WHAT IS REQUIRED
Using the records below, output the stretch that opens with the line containing "Spaces (44, 1444)" and closes with the line containing "Hiking (102, 722)", exactly and including both lines, with nothing more.

Saved entries
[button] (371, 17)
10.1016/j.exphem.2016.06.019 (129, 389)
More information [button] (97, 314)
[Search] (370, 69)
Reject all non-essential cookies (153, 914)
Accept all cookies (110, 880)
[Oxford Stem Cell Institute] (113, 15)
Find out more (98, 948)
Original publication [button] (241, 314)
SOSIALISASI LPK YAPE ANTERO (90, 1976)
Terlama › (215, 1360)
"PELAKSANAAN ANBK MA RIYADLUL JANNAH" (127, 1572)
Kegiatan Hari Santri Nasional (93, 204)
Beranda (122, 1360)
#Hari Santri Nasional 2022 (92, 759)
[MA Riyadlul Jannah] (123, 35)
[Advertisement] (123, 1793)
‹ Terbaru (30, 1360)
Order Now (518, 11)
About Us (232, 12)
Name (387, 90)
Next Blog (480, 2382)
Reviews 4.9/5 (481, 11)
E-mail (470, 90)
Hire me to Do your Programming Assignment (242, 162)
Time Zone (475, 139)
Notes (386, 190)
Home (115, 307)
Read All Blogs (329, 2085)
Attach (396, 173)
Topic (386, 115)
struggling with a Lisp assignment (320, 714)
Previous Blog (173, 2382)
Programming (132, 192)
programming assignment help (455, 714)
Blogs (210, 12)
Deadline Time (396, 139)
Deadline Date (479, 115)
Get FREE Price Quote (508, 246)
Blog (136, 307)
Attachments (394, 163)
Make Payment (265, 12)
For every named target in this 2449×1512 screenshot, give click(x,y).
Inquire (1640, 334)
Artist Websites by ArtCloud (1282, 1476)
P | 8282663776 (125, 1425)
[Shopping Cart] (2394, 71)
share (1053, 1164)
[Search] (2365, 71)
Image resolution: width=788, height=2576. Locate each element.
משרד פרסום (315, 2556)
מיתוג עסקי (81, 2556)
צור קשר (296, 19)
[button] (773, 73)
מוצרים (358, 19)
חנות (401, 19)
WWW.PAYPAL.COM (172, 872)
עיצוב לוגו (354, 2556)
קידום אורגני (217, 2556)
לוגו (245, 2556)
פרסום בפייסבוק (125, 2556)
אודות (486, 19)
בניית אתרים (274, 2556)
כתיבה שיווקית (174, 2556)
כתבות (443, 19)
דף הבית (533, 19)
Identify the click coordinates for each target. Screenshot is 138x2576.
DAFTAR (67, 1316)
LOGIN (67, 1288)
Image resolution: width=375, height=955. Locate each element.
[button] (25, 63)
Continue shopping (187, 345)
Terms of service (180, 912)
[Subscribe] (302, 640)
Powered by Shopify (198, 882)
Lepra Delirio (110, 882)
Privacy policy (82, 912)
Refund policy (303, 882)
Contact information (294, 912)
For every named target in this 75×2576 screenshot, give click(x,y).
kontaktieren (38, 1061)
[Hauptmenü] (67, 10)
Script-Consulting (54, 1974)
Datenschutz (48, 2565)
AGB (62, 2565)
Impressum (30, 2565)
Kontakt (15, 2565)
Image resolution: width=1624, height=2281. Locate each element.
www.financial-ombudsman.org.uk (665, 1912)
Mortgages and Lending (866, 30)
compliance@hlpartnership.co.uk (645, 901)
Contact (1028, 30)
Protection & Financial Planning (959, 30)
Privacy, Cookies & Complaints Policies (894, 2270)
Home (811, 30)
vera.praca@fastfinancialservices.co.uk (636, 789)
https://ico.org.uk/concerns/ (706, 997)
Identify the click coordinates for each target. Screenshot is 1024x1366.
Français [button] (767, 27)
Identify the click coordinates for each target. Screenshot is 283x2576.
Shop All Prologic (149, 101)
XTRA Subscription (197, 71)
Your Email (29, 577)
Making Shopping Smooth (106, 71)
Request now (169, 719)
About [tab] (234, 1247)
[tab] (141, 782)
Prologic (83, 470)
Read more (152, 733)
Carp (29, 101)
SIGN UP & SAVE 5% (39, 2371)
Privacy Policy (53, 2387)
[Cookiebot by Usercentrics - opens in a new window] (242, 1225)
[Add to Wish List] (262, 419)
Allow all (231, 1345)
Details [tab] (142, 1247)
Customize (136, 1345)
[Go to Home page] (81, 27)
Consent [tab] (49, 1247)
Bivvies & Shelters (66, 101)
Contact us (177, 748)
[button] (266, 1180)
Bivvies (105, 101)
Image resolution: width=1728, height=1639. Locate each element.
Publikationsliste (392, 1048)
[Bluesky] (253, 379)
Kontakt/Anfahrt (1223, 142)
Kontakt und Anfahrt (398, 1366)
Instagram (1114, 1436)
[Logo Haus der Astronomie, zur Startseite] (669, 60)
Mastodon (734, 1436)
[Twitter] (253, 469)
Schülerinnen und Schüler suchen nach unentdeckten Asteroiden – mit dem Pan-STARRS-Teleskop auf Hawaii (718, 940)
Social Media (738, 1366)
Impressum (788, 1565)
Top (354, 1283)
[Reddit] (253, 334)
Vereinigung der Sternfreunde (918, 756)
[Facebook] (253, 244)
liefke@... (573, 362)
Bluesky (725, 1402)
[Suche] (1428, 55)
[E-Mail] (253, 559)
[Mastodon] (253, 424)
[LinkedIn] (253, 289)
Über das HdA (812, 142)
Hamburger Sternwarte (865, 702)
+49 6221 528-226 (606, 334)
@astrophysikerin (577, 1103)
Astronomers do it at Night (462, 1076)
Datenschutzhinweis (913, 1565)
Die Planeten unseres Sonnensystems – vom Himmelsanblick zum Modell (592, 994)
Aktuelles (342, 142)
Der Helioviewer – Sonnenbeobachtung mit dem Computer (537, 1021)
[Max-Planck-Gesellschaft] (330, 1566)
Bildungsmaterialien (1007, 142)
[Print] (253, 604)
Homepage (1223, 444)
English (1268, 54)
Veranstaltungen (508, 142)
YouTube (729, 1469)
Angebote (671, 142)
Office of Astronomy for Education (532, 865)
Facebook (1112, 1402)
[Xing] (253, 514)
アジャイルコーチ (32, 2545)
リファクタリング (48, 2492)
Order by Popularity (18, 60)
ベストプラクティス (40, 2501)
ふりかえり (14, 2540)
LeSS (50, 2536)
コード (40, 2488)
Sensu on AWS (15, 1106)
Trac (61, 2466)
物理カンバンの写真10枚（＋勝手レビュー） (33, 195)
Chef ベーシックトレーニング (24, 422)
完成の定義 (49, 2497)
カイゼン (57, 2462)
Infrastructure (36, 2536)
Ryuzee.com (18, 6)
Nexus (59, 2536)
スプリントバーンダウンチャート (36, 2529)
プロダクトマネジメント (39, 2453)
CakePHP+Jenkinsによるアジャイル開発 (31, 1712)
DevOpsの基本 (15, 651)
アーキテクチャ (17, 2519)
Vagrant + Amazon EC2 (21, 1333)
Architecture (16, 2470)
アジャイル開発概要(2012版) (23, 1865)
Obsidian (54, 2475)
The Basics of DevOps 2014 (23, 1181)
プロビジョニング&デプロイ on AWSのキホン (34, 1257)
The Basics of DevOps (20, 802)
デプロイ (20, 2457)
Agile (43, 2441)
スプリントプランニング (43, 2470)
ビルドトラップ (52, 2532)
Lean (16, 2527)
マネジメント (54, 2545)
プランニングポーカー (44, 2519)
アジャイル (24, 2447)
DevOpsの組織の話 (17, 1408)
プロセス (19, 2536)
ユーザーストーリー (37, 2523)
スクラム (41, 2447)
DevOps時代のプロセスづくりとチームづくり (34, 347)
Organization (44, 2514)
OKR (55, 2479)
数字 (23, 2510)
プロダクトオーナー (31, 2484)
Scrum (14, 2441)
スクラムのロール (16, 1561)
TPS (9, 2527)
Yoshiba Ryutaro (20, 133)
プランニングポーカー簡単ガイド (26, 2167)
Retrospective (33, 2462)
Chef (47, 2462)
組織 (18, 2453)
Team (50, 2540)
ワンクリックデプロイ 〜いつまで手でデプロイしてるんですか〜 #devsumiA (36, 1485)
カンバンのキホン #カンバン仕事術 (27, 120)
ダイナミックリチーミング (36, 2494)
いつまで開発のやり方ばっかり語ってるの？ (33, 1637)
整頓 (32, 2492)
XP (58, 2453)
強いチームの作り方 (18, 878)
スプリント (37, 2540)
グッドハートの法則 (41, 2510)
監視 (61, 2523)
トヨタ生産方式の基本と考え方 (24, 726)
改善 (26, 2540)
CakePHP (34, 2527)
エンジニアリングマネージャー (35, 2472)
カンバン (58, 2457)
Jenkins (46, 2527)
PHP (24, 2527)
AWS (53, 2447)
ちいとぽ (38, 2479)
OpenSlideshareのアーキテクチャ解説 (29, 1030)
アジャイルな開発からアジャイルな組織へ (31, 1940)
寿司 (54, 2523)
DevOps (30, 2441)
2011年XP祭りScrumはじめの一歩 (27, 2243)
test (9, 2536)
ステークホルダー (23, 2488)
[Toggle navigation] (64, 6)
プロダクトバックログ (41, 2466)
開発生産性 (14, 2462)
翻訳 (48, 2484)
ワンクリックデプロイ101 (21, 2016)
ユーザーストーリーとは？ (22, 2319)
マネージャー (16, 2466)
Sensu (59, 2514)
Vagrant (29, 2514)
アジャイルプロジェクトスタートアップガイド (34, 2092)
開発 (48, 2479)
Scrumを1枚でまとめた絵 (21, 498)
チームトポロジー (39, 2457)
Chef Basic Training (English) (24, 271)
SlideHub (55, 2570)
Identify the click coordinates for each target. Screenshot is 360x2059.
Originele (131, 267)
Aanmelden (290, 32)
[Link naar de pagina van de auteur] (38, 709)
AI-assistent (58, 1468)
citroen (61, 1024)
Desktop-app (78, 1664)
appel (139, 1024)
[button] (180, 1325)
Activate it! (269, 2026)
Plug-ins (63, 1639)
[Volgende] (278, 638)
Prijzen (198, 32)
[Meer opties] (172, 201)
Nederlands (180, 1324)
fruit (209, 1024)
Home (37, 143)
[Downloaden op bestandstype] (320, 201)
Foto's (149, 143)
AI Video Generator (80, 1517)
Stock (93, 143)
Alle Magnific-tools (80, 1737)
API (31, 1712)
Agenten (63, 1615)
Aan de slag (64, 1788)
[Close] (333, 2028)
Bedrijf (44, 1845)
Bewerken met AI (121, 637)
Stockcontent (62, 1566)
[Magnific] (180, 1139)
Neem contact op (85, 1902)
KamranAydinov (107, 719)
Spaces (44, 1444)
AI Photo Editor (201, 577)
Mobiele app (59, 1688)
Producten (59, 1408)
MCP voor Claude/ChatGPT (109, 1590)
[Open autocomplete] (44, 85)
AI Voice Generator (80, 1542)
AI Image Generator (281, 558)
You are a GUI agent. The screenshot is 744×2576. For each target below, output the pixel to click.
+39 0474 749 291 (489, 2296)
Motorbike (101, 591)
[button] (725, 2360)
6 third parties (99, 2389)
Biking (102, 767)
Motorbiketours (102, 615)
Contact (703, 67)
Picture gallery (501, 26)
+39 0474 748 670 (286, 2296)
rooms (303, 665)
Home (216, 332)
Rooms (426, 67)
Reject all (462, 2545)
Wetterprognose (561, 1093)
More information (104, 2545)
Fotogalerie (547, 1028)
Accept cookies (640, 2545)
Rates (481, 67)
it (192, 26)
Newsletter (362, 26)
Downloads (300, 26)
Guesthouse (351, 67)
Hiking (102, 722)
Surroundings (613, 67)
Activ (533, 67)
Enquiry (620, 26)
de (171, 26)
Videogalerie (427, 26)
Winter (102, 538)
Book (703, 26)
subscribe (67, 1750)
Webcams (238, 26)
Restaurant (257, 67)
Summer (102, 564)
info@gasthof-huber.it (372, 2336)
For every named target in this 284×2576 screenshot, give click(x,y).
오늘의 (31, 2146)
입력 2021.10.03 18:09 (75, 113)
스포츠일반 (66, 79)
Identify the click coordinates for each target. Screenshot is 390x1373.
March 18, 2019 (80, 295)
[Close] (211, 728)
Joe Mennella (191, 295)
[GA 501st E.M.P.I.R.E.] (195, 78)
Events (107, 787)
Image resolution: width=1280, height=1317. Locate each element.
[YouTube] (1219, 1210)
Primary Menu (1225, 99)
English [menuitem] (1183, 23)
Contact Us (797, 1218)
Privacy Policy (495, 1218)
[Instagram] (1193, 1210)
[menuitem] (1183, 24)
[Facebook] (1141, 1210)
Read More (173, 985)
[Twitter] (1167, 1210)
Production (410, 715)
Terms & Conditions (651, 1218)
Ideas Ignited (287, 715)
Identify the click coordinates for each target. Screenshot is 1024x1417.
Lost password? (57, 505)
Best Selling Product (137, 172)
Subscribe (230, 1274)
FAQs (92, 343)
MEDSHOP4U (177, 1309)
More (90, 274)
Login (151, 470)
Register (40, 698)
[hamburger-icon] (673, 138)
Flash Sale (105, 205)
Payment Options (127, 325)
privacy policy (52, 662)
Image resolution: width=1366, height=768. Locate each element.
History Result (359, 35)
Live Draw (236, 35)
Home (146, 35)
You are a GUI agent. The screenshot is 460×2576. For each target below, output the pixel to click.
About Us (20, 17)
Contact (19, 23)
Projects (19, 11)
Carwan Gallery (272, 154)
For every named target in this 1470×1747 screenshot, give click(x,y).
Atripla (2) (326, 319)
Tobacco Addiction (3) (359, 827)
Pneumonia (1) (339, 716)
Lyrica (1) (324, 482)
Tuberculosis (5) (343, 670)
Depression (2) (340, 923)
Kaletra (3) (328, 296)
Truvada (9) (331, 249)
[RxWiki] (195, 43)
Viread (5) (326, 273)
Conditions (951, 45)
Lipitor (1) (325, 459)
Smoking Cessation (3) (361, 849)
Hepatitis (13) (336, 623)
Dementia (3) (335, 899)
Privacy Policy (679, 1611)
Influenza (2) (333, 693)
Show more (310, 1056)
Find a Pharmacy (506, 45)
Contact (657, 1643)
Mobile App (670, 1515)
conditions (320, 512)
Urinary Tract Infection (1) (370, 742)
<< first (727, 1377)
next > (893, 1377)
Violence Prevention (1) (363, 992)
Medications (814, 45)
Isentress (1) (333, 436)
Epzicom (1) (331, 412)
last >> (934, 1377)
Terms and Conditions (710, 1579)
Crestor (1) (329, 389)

EXERCISE ANSWER
Spaces (44, 1444)
AI Photo Editor (201, 577)
Mobiele app (59, 1688)
Producten (59, 1408)
MCP voor Claude/ChatGPT (109, 1590)
[Open autocomplete] (44, 85)
AI Voice Generator (80, 1542)
AI Image Generator (281, 558)
You are a GUI agent. The screenshot is 744×2576. For each target below, output the pixel to click.
+39 0474 749 291 (489, 2296)
Motorbike (101, 591)
[button] (725, 2360)
6 third parties (99, 2389)
Biking (102, 767)
Motorbiketours (102, 615)
Contact (703, 67)
Picture gallery (501, 26)
+39 0474 748 670 (286, 2296)
rooms (303, 665)
Home (216, 332)
Rooms (426, 67)
Reject all (462, 2545)
Wetterprognose (561, 1093)
More information (104, 2545)
Fotogalerie (547, 1028)
Accept cookies (640, 2545)
Rates (481, 67)
it (192, 26)
Newsletter (362, 26)
Downloads (300, 26)
Guesthouse (351, 67)
Hiking (102, 722)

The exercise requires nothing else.